**** GIVEN RECORDS
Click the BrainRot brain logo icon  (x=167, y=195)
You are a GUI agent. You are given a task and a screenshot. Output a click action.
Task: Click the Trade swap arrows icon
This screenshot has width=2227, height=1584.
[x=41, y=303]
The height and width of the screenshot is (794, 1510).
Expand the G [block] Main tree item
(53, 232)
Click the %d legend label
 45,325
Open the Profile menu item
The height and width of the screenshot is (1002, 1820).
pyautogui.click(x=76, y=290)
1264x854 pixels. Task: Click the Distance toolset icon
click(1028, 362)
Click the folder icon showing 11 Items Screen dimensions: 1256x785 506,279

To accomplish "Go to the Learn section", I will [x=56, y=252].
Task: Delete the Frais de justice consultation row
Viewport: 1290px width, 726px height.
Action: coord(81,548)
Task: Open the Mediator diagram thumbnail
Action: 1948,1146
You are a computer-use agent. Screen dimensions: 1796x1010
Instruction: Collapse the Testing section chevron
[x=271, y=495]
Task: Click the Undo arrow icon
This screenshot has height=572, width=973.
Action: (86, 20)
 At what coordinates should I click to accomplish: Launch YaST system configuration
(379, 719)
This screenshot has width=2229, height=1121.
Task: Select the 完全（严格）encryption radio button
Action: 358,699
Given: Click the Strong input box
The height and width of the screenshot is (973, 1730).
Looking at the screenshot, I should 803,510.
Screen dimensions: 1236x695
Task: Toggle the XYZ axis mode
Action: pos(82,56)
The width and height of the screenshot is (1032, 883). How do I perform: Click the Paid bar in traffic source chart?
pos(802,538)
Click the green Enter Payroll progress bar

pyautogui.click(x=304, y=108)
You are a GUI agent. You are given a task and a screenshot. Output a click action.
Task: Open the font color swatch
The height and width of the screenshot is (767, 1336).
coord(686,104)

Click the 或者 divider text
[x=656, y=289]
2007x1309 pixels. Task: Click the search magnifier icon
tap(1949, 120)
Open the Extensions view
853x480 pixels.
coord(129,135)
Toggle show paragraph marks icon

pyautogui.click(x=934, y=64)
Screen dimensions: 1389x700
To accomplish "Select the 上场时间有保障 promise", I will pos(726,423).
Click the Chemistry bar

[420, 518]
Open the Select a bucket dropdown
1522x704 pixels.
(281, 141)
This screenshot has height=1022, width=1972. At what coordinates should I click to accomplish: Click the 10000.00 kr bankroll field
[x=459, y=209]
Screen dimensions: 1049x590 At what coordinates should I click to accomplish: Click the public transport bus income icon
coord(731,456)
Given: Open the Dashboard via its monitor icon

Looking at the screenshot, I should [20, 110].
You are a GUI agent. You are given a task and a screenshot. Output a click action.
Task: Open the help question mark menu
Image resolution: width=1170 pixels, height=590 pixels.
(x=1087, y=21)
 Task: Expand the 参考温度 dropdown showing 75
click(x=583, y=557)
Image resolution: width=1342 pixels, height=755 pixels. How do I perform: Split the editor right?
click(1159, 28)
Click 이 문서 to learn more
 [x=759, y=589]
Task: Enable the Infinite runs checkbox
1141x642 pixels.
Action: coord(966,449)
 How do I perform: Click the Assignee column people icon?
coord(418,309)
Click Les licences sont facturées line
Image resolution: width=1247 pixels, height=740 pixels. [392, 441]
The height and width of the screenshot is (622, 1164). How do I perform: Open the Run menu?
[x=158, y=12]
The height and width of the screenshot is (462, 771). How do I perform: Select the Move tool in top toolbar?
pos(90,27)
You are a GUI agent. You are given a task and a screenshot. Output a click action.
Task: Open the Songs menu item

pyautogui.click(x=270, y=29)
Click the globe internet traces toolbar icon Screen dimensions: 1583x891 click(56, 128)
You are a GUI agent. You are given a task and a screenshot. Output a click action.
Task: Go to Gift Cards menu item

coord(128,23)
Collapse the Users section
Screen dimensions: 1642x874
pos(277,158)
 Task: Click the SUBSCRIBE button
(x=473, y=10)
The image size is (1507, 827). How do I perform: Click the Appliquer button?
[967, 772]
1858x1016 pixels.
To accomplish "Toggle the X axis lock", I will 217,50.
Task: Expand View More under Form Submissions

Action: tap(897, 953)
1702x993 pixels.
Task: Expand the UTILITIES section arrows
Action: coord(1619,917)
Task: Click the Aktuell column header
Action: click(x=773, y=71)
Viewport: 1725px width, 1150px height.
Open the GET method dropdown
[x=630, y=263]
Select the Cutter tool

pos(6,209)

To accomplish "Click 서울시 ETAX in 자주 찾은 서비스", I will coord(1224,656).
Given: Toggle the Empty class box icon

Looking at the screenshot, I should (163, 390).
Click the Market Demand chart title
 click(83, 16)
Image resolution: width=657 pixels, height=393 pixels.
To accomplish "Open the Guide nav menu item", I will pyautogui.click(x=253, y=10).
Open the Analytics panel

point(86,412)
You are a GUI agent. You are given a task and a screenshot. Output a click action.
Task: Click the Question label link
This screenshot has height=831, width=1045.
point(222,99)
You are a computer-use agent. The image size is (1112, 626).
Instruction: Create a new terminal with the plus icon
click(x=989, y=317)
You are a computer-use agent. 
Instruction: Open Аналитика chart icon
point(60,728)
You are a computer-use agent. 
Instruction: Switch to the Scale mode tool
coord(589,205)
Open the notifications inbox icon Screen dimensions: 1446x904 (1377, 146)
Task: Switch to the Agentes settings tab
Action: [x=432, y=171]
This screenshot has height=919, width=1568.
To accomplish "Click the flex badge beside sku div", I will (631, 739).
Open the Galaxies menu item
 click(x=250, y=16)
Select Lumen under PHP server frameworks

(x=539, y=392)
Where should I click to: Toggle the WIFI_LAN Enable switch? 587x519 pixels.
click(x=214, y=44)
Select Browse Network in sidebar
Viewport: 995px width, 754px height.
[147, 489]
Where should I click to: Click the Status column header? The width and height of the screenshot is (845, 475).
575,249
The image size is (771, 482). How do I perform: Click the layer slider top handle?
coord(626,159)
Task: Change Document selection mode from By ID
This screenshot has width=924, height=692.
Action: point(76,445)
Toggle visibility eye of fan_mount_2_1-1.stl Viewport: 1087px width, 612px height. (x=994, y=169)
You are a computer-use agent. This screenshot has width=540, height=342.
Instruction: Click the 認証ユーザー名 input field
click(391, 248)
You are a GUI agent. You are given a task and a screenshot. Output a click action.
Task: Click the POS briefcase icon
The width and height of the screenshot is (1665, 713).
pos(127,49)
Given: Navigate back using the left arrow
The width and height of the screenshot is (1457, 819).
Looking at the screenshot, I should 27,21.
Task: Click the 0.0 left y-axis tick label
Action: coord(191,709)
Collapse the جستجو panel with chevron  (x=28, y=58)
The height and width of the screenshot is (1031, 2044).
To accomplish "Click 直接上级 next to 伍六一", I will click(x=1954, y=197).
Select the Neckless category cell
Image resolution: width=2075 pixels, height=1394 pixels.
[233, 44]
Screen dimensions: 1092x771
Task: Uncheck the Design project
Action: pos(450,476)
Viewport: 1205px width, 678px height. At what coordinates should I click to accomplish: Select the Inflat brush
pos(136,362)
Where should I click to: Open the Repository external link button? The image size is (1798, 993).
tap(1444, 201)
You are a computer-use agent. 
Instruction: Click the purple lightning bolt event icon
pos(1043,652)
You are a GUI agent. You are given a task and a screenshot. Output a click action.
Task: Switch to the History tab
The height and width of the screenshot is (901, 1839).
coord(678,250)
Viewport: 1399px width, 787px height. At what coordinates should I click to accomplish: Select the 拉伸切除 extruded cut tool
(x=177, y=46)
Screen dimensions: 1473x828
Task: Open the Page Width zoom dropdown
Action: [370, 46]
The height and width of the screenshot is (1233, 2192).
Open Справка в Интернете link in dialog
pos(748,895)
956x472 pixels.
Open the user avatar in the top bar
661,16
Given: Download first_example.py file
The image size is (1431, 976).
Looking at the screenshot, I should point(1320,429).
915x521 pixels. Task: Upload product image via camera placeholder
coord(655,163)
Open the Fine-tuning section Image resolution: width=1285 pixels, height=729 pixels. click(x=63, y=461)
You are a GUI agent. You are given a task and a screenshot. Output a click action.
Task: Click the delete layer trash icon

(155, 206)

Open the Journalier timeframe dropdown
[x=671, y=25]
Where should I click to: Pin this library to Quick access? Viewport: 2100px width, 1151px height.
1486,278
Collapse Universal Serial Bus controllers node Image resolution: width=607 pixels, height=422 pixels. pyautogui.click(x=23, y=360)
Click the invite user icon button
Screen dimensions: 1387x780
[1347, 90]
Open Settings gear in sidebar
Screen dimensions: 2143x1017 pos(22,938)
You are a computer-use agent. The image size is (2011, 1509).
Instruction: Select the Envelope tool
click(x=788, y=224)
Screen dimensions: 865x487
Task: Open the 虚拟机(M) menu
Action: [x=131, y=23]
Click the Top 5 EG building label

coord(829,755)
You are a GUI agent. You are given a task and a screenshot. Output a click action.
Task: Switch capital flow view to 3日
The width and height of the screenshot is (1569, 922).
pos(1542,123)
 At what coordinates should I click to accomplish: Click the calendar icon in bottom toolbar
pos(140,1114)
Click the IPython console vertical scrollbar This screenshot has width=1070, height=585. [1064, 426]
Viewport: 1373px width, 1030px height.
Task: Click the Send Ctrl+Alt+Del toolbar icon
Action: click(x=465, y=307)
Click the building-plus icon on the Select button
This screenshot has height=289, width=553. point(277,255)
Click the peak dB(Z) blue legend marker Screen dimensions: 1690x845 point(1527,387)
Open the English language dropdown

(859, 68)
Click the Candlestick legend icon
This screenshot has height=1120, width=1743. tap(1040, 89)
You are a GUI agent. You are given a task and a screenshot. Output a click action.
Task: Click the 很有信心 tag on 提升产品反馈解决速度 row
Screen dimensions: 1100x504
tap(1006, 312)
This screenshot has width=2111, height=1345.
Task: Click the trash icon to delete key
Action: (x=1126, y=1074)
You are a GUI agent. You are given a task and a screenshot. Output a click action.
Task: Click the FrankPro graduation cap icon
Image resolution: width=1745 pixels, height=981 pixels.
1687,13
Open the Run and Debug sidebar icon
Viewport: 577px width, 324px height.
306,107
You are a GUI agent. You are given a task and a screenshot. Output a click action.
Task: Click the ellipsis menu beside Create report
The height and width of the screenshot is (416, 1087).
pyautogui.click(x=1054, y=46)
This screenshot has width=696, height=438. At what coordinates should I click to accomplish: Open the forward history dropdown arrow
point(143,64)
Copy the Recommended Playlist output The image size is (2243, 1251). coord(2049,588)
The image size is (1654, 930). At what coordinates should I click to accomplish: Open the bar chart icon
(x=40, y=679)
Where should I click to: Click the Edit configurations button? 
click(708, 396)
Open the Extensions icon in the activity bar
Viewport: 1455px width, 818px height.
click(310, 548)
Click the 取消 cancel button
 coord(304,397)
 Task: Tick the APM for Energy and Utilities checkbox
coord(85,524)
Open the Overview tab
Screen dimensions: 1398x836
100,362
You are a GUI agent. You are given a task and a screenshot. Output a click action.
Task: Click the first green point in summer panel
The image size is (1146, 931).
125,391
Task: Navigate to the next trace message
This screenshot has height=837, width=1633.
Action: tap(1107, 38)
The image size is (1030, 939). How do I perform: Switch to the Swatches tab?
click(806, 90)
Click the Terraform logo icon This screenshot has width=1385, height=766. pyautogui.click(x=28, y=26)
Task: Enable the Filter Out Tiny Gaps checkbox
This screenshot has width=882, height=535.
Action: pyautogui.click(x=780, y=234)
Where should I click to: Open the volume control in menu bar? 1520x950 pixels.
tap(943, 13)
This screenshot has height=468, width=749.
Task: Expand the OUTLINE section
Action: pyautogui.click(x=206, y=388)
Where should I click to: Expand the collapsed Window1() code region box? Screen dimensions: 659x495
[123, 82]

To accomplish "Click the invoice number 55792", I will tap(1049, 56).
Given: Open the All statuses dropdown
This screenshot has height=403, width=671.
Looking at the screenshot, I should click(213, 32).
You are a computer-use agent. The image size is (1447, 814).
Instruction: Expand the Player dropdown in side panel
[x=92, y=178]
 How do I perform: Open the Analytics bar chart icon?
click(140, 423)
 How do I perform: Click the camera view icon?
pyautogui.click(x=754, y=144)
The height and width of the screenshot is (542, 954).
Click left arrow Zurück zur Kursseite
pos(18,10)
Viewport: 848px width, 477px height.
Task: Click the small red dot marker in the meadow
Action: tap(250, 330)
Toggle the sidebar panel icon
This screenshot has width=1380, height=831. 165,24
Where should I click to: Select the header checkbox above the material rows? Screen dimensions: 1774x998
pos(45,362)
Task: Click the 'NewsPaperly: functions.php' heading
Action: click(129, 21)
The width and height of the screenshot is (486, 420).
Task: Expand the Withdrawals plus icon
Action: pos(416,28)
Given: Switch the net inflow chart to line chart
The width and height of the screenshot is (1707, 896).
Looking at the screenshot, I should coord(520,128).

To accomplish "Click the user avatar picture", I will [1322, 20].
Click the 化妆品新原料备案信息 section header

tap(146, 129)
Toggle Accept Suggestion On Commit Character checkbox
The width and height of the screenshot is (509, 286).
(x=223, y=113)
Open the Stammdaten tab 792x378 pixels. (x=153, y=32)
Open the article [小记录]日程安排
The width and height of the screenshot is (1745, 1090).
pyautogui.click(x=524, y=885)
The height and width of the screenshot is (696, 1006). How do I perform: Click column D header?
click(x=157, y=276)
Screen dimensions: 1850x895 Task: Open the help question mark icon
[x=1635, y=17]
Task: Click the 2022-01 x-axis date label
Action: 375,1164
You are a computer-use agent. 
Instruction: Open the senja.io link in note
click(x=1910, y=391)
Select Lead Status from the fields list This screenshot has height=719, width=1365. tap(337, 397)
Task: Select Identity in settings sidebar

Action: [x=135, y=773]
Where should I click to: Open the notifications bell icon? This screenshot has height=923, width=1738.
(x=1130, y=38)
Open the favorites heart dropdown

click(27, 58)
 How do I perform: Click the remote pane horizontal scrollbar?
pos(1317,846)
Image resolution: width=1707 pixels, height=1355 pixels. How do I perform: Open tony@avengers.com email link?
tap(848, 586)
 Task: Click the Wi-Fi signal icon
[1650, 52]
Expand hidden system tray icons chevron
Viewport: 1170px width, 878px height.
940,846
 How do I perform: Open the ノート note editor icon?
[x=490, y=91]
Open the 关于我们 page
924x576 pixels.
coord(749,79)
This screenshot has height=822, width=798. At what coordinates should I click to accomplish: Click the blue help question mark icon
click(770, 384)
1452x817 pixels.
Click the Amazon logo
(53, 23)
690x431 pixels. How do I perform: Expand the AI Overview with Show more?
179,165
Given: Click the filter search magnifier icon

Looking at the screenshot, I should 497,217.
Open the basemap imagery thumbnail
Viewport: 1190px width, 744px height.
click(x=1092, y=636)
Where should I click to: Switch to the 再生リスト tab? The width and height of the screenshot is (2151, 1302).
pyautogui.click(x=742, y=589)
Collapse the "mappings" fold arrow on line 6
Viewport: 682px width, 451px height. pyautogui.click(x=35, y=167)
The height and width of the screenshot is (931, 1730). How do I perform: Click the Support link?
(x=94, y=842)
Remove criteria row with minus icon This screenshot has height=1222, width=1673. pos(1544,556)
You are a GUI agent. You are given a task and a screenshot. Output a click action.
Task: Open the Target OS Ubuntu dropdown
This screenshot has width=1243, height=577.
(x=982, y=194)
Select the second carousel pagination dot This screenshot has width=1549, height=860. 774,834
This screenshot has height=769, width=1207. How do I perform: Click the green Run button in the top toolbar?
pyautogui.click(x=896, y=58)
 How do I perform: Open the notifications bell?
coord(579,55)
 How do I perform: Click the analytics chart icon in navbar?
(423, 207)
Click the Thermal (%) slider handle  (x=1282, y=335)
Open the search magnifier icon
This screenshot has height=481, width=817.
********
• [INSTRUCTIONS FOR THE TASK]:
For the listing above, state the number of lines that contain the word "from" and nothing more.

• [TASK SOLUTION]:
2